● **EXTRACT PROVIDED**:
::::

WHY HE MATTERS: 29-year-old Justin Townes Earle, son of cult country-folk renegade Steve Earle, is putting a fresh spin on one of the most-recognizable surnames in music, and doing it with a nod to his Americana roots. His latest album, the consistently charming Harlem River Blues, proves he inherited both his father's outlaw spirit and talent for catching his hard-won tears in simple song.

YOU SHOULD KNOW: Steve told Justin to write about what he knew, so the younger Earle dug into his time as a homeless drug user on the streets of Nashville for inspiration on Harlem River Blues.

LISTEN: Justin Townes Earle, "Harlem River Blues"




WHY THEY MATTER: Florence + the Machine have been touring nonstop behind their breakout debut Lungs since 2009, but Brit frontwoman Florence Welch should finally debut new music at Bonnaroo from the upcoming second album, which they're recording at Abbey Road with Bloc Party producer Paul Epworth. Expect some of the new songs to take on a darker edge: Welch said recently she's been writing lyrics that deal with death, dreams, and her recently departed grandmother.

YOU SHOULD KNOW: In an age of when celebrities are constantly Facebooking and tweeting, Welch still likes to maintain a bit of mystery. "I can only manage about one tweet a month," she said recently. "It is just that when I am in a situation where I am doing something amazing it is a shame — rather rude — to bring out my phone and start tweeting."

LISTEN: Florence + the Machine, "Cosmic Love (Short Club Remix)"



HOMETOWN: Los Angeles

WHY THEY MATTER: Daniel Lanois' silky production work has shaped some of rock'n'roll's finest efforts, among them U2's Achtung Baby, and classics by Peter Gabriel, Neil Young, and Bob Dylan. With Black Dub, Lanois created one of his most compelling works as a recording artist, playing piano and guitar in a dub-influenced but supremely bluesy quartet. And since their self-titled debut disc was recorded live in the studio, the music transfers seamlessly to the stage.

YOU SHOULD KNOW: Black Dub is rounded out by the Louisiana-bred rhythm section of bassist Daryl Johnson and drummer Brian Blade, and vocalist Trixie Whitley, whose late father, Chris, was a revered bluesman -- and a pal of Lanois.

LISTEN: Black Dub, "Last Time"



HOMETOWN: Los Angeles

WHY THEY MATTER: While only active for a brief period — from '66-'68 — this Topanga Canyon band helped alter the course of rock'n'roll, as their semi-psychedelic sound and political bent nudged pop music into the counterculture era. Their best-known song, "For What It's Worth," is an authority-questioning Flower Power anthem, and the band's members -- Neil Young, Stephen Stills, Dewey Martin, Bruce Palmer, Richie Furay, Jim Messina -- went on to even greater heights in their subsequent endeavors, from CSNY to Poco to Loggins & Messina.

YOU SHOULD KNOW: They reunited for their first live gig in 42 years last October at Young's Bridge School Benefit, and Buffalo Springfield's Bonnaroo appearance is their sole scheduled date in 2011.

::::

● **PROVIDED DATA**:
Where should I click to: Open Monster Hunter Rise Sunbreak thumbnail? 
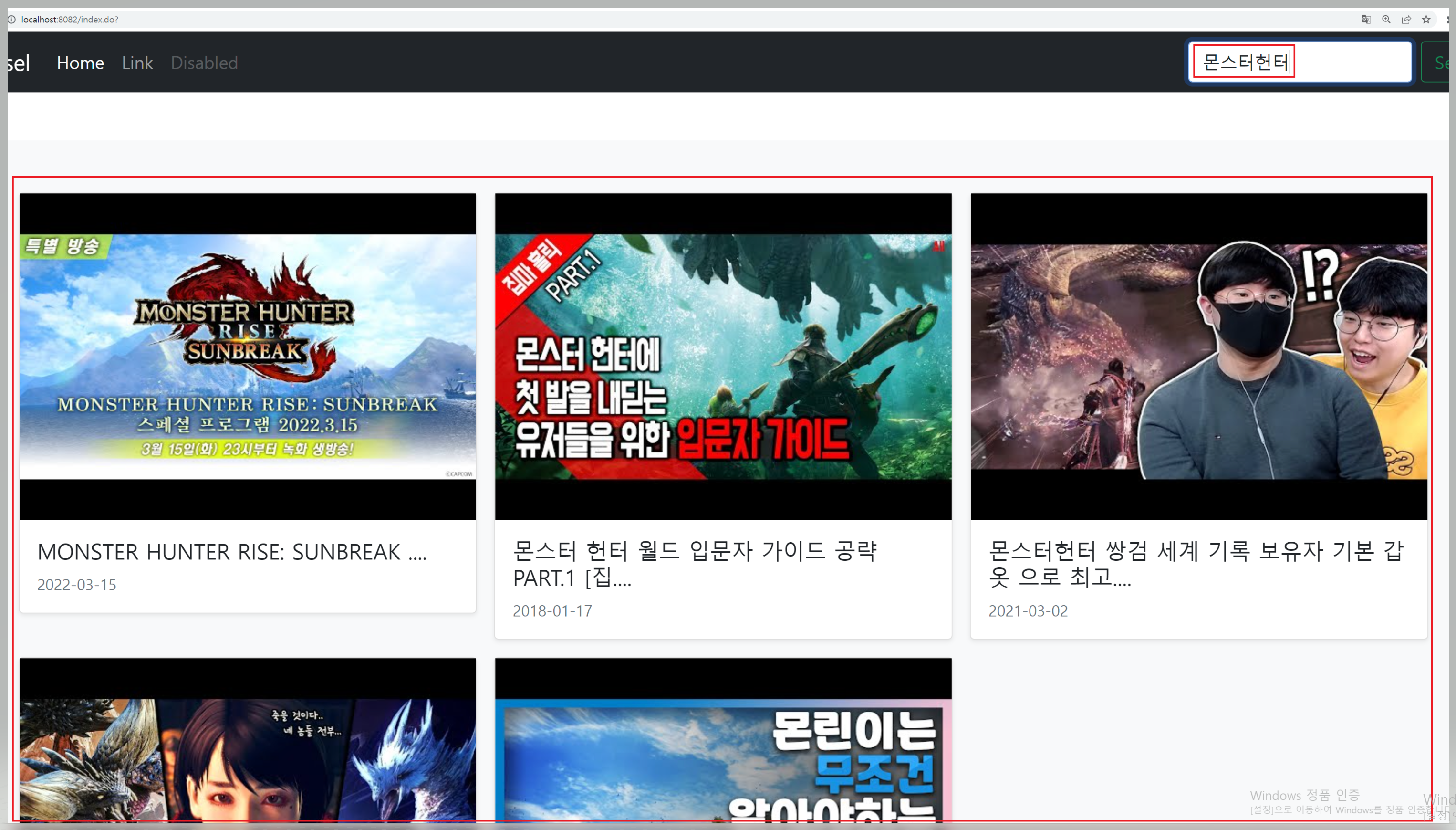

::::

Continue the Bonnaroo artist profiles from the point where they stop. The data has no connection to the Bonnaroo artist profiles.

● **THE ANSWER**:
HOMETOWN: New Orleans

WHY THEY MATTER: Wayne's Tha Carter IV is the most anticipated hip-hop release of the year, and with the album tentatively due two weeks after Bonnaroo, expect the rapper to bust out new tracks in his headlining set, which will be beefed up with his hot live band.

YOU SHOULD KNOW: Wayne's new album could shape up to be his craziest-sounding yet: Early tracks have sampled everything from Harry Belafonte's "Day-O (The Banana Boat Song)" to "30 Minutes," from faux-lesbian Russian pop duo t.A.T.u.



HOMETOWN: Chapin, South Carolina

WHY THEY MATTER: On his latest album Kiss Each Other Clean, 36-year-old singer-songwriter Sam Beam "explodes his palette," we said in our nine-out-of-10 review, transforming from a "spare, black-and-white acoustic sketch artist to full-color aural panoramist." The whispering troubadour steps out with a full band with synths, saxophones, gospel and doo-wop sounds, '70s grooves, and even DJ scratches -- and he does it tastefully.

YOU SHOULD KNOW: Before he was a famous musician penning songs like the ones used on soundtracks for the Twilight series, Beam was a professor of film and cinematography at the University of Miami in Florida.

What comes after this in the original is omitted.